Chers auditeurs, chers paroissiens, je ne sais pas si vous êtes comme moi, mais lorsque j’entends le mot «pardon » monte alors en moi un flot d’objections. « C’est trop facile ! Pardonner, c’est laisser libre cours au mal ! Pardonner, c’est du laxisme qui contribue à augmenter la violence; si la violence augmente, c’est le chaos qui s’installe ! »
Le pardon n’exclut pas la justice. Je le dis haut et fort dans un temps où l’on criminalise l’autorité, bafoue la justice et relativise la loi. Justice et pardon sont complémentaires. Le pardon, lui, se place sur le terrain des relations personnelles.
Il s’agit des questions suivantes :
- En tant que chrétien, quelle attitude adopter pour désamorcer la violence et la transformer en énergie constructive ?
- Que faire des sentiments d’injustice qui alourdissent mon cœur ?
- Comment agir avec ces amis avec lesquels nous sommes «en froid », ces relations qui se sont détériorées, ces blessures que les autres nous ont infligées, qui font mal à tel point que nous ne pouvons que garder nos distances ?
- Bref, que faire du mal subi ?

1. Accepter le mal et la souffrance qui nous arrivent

Dans la parabole qui nous occupe, parabole intitulée «le débiteur impitoyable », les deux sommes d’argent en jeu sont incomparables. Le serviteur doit au roi 10'000 talents, à savoir environ 60 millions de francs; le deuxième serviteur doit à son collègue cent pièces d’argent, ce qui équivaut à une centaine de francs.
Finalement le mal que nous subissons, le tort qui nous a été fait ne se calculent pas, la souffrance ne peut s’estimer comme une valeur marchande. La première étape sur le chemin du pardon, c’est d’accepter la souffrance infligée, sans la minimiser et sans rien majorer. « Le véritable pardon ne passe pas à côté de la colère ; il passe à travers elle »

2. Eliminer l’offenseur

Nous commençons par subir un malheur dont les circonstances varient et qui est indissociable de la condition humaine. Puis nous ajoutons un autre malheur à ce mal originel quand nous reproduisons sur un plus petit ce qui nous a blessés.
Il y a quelques semaines avait lieu le procès des assassins de Michaël, ce jeune Chaux-de-Fonnier assassiné dans la gare d’Yverdon, il y a de cela une année environ. L’attitude des assassins a frappé le tribunal et les journalistes qui couvraient l’événement. Ces jeunes ont été incapables d’exprimer un quelconque sentiment de culpabilité et des regrets.
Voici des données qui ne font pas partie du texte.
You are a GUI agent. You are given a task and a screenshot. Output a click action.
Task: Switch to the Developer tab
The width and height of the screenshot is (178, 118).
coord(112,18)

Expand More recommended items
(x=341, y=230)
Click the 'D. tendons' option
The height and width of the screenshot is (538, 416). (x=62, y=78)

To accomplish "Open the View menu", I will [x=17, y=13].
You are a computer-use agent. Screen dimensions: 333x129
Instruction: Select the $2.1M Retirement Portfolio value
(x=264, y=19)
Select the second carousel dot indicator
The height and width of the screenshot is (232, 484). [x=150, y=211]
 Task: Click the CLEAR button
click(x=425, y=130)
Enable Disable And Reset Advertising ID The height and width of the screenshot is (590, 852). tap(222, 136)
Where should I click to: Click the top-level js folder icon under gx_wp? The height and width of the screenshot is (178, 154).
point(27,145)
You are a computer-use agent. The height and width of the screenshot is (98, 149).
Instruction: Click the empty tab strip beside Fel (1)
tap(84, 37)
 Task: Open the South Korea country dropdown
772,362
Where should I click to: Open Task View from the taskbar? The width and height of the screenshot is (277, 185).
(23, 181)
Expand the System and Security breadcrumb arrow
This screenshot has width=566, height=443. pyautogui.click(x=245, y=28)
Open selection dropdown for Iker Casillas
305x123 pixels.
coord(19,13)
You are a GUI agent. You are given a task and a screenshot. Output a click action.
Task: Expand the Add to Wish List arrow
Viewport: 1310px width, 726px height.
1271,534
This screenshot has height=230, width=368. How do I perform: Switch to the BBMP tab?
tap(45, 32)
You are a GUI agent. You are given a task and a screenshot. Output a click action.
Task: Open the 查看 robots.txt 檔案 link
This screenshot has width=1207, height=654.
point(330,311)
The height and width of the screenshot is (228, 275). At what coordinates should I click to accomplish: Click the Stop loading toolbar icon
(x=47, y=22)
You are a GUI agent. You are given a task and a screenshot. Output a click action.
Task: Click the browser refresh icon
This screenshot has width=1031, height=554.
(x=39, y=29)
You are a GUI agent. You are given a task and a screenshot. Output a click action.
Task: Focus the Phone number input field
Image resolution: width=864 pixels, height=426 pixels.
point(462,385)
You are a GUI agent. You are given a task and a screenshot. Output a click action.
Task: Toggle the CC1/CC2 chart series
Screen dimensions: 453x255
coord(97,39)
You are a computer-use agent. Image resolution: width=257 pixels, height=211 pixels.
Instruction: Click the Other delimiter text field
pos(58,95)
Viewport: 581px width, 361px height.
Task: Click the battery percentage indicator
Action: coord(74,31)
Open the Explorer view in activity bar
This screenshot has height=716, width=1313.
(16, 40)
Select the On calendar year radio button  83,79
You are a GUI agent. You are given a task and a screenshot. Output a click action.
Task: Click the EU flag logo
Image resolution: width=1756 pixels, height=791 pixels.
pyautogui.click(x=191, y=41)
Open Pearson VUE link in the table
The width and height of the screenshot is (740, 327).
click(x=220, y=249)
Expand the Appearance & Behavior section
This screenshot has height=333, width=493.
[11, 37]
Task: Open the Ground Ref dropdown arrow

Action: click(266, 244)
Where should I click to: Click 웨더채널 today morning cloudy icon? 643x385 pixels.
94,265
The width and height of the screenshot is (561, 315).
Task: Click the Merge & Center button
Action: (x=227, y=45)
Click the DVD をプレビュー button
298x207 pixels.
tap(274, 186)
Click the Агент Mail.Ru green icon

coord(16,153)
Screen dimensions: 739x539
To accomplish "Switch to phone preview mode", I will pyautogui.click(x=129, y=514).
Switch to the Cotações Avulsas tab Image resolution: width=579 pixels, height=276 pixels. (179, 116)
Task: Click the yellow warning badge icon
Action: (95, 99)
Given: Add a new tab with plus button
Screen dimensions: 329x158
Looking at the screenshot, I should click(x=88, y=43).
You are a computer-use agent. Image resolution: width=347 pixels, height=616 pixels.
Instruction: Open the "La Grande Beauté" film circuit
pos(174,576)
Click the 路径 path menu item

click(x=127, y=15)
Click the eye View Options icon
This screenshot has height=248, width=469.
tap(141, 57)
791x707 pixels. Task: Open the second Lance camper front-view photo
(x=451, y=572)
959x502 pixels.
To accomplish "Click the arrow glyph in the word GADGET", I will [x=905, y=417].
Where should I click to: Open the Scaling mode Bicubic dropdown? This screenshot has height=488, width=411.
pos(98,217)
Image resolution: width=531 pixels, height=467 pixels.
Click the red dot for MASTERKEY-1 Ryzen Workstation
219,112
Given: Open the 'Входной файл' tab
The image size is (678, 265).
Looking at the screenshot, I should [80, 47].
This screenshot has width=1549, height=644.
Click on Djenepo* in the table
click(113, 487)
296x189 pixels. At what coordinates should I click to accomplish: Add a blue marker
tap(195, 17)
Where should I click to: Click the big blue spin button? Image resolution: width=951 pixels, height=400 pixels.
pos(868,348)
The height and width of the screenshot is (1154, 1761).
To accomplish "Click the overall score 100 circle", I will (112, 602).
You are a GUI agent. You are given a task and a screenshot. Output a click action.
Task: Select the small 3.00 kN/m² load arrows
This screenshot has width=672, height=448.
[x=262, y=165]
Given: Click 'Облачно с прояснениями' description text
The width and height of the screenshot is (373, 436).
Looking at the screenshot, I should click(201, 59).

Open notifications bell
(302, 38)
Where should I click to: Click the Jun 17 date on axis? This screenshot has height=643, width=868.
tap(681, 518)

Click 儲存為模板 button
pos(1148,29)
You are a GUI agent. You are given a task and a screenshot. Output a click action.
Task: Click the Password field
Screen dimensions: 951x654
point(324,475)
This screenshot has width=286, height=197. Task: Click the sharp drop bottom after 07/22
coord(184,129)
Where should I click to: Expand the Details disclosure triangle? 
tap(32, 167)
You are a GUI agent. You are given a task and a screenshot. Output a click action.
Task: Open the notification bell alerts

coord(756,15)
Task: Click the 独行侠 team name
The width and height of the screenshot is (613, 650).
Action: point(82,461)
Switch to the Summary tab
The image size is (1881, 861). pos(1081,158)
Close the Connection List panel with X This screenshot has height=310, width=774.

Blindés, prisonniers de la haine d’eux-mêmes, otage à la fois d’un mal qu’ils avaient eux-mêmes subi et qu’ils avaient infligé à Michaël et sa famille.
Il est de bon ton aujourd’hui de dénoncer le sentiment de culpabilité comme un sentiment hérité de la tradition judéo-chrétienne, dépassé, dont il faudrait se débarrasser au plus vite ! Une saine culpabilité peut aussi amener à changer !
Dans la parabole, il y a deux réactions aux torts subis, la réaction du roi et celle de son serviteur. L’un remet la dette et l’autre pas. La parabole s’achève par ces mots: « c’est ainsi que mon Père céleste vous traitera si chacun de vous ne pardonne pas à son frère du fond du cœur ! » Ces paroles ne doivent pas être comprises comme une menace, mais bien comme une constatation. Le roi n’a pas à jeter son serviteur en prison, celui-ci s’y place lui-même. Celui qui ne sait ou ne peut pardonner se torture lui-même.

3. Pardonner et se pardonner

Le pardon, vous l’avez compris, demande tout un travail intérieur. Un pardon donné du bout des lèvres pour arranger les autres ou pour éviter de faire des vagues est un pardon de pacotille, totalement inefficace pour soi et pour autrui. Imposer le pardon ou s’imposer le pardon est illusoire.
Dans le judaïsme, l’idée du pardon entre frères existait, on discutait du pardon, on se demandait si on pouvait légitimement l’accorder ou non. Le chiffre quatre était le plus souvent avancé comme un maximum. Pierre lui propose d'aller jusqu'à sept. Il pense ainsi faire un grand pas vers son maître.
En répondant septante-sept fois sept fois, Jésus change de terrain. Il nous parle de notre vie relationnelle, il nous parle de nos contacts avec autrui, avec nos voisins, nos collègues, nos amis, avec nos proches. L’enjeu ici est de restaurer notre vie relationnelle quelle que soit l’offense subie; de renoncer à éliminer l’autre de notre existence et à couper les ponts avec ceux qui nous ont blessés. « On entre dans le pardon par la porte du désespoir, et, s’il y a pardon, ce ne peut être que sur fond d’impardonnable ! »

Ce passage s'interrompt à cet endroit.